Recent research has suggested that Western Scrub-Jays, along with several other corvids, are among the most intelligent of animals.
Top Scout: Every team needs to keep bringing in new players and sometimes a scout really has to beat the bushes. Who’s better at this than the Florida scrub-jay? It sees lots of rural high school and sandlot games and knows homegrown talent when he sees it.
Manager: The bird called “Skip” should be a baseball “lifer” who can adapt strategies to an ever-changing game. The limpkin is a lone survivor of an ancient line of birds that goes back in the fossil record 54 million years. Rumor has it that its forebears played the game with dinosaur bones and stones. Anything but old school, he dials the bullpen on his cell, checks out-of-town scores on his laptop and loves watching replays of himself arguing with umpires on the stadium jumbotron TV. His choice for the post game meal is no longer apple snails but those yummy tasting ballpark “dogs.”

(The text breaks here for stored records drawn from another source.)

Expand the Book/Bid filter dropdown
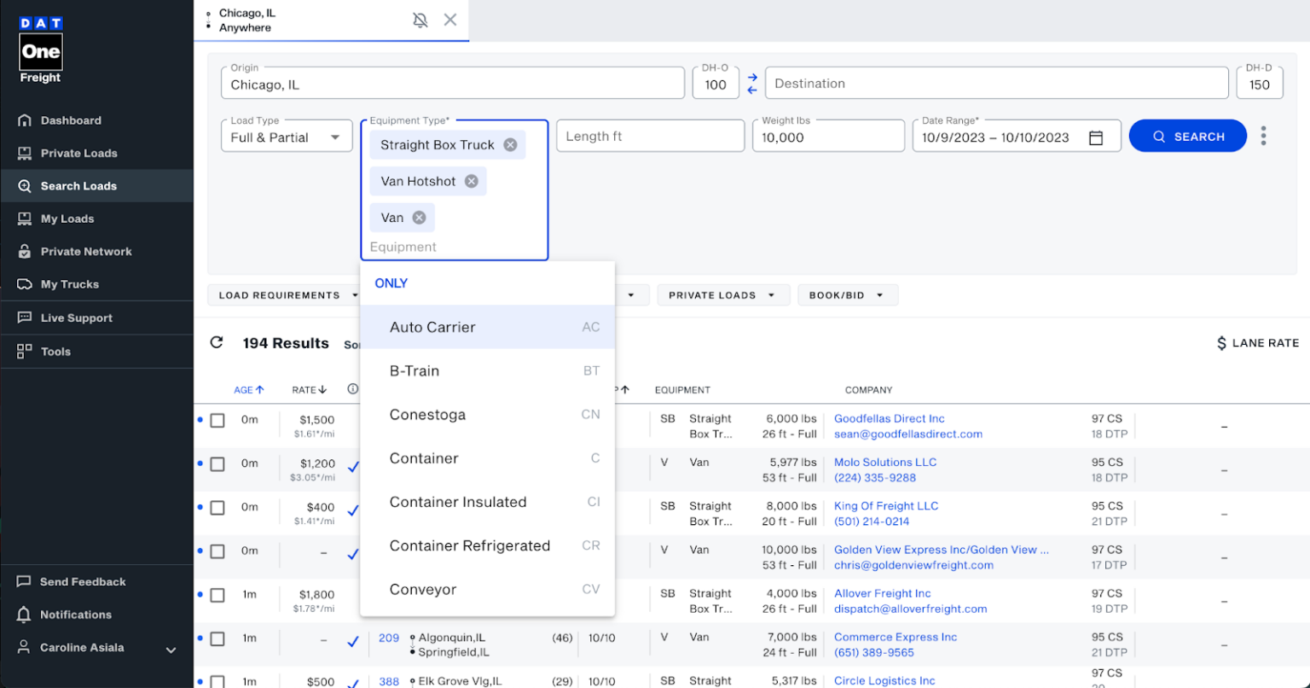 click(x=847, y=295)
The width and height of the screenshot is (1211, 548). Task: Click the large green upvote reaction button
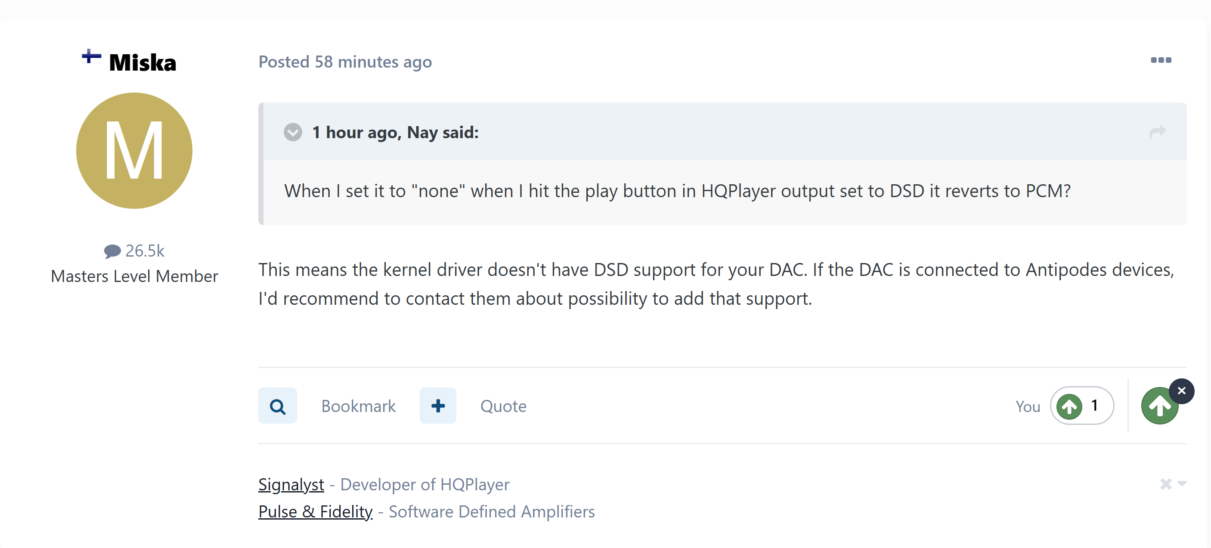pos(1158,407)
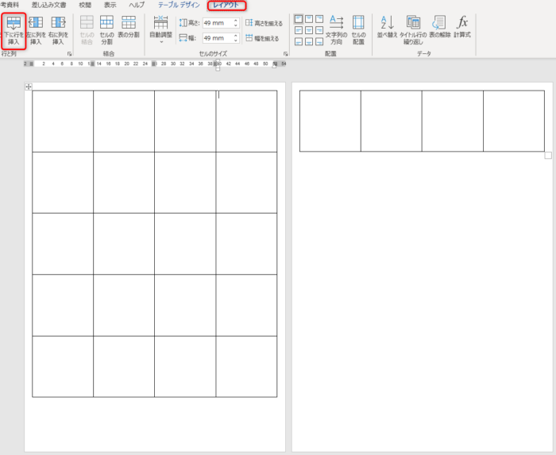This screenshot has height=455, width=556.
Task: Click 高さを揃える (distribute rows) button
Action: coord(262,24)
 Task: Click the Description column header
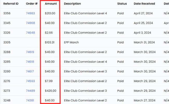point(73,4)
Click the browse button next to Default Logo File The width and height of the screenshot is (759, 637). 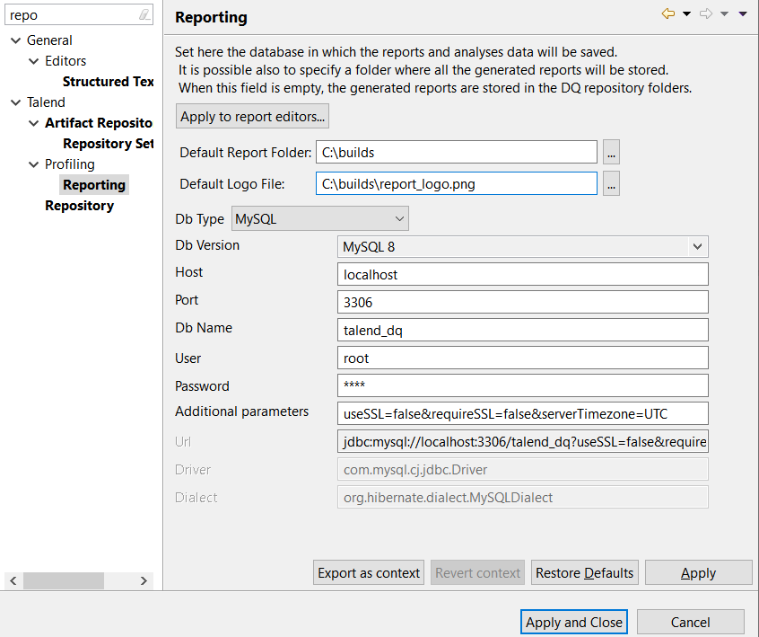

Great piece of writing, Mike. You don’t have to know much about baseball or birds to enjoy this article. The matching of species to position is highly creative.You manage to give each “player” a personality. It is obvious a lot of background research went into this. Great shot of the ibis, too. I hope that when the seasons change that you will consider posting one of your football bird articles.I think the readers of Longboat Key News would really enjoy it!